Four suicide attacks on 20 March 2015 in Sanaa, Yemen

The 2015 Sanaa mosque bombings were four suicide attacks targeting two mosques on 20 March 2015 in Sanaa, Yemen.

== The attack ==
The al-Badr and al-Hashoosh mosques came under suicide attack during midday prayers. The blasts killed 137 people and wounded more than 357, making it the deadliest terrorist attack in Yemen's history. One suicide bomber blew up outside the gate of al-Badr mosque when he was caught by militia guards, and the second detonated his device among fleeing people inside the mosque. Another pair of bombers blew up at Al-Hashoosh mosque.

The targeted mosques are linked to the Houthis, a group of the Zaidiyyah sect of Shia Islam. The Houthis deposed the Yemeni government earlier in 2015 after they took control of Sanaa the previous year.

== Responsibility ==
The Islamic State of Iraq and the Levant (ISIL) Yemen branch claimed responsibility for the attack. In a recording released by the group, they stated: "IS soldiers will not rest until they stop the Safawi [Iranian] operation in Yemen.”

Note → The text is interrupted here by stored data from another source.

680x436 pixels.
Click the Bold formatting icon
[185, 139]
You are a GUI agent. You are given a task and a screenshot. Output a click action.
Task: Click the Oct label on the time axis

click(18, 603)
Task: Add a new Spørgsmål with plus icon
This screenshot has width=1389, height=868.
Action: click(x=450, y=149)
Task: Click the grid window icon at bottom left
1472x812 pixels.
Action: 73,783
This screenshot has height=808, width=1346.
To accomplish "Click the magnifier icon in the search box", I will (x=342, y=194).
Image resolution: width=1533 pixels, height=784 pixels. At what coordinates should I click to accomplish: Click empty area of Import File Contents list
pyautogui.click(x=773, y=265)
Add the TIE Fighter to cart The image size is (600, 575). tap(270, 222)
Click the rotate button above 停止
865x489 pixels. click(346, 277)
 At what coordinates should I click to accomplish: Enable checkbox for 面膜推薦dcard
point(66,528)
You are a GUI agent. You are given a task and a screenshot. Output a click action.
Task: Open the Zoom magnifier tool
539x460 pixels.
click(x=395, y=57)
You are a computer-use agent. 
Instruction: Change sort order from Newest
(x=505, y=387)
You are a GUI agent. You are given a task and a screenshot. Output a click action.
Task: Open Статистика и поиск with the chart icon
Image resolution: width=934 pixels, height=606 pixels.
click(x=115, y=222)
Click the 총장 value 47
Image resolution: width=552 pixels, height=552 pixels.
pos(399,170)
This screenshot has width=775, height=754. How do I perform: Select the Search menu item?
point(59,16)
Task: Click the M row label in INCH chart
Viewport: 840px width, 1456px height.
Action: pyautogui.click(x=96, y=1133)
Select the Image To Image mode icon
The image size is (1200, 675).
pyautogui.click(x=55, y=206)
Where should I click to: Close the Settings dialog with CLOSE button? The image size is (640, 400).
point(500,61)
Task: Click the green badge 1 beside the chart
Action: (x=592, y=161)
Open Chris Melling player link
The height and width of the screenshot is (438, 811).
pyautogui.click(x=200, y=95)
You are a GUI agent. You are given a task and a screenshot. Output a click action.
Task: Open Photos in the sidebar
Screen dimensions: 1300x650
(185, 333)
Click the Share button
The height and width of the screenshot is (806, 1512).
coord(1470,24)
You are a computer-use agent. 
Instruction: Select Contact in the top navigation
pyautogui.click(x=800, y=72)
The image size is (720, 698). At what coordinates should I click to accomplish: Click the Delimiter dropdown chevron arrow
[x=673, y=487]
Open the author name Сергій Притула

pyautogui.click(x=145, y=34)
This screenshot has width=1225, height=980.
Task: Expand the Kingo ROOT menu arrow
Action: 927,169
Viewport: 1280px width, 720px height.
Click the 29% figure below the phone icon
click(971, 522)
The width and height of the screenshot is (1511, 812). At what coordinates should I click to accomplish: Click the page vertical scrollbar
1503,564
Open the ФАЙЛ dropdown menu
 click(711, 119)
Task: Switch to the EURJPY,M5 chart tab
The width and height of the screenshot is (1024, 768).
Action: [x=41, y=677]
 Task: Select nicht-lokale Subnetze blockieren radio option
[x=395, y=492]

According to Bruce Riedel of the Brookings Institution, the bombings were more likely carried out by al-Qaeda in the Arabian Peninsula (AQAP). AQAP denied this, citing instructions from Ayman al-Zawahiri to not attack mosques or markets. If ISIL was responsible, these would be the first attacks it carried out in Yemen.

== Reactions ==
The U.S. Department of State called for a stop to any military actions, to be followed by a diplomatic solution. Ban Ki-moon, the United Nations Secretary General, demanded that all sides "immediately cease all hostile actions and exercise maximum restraint."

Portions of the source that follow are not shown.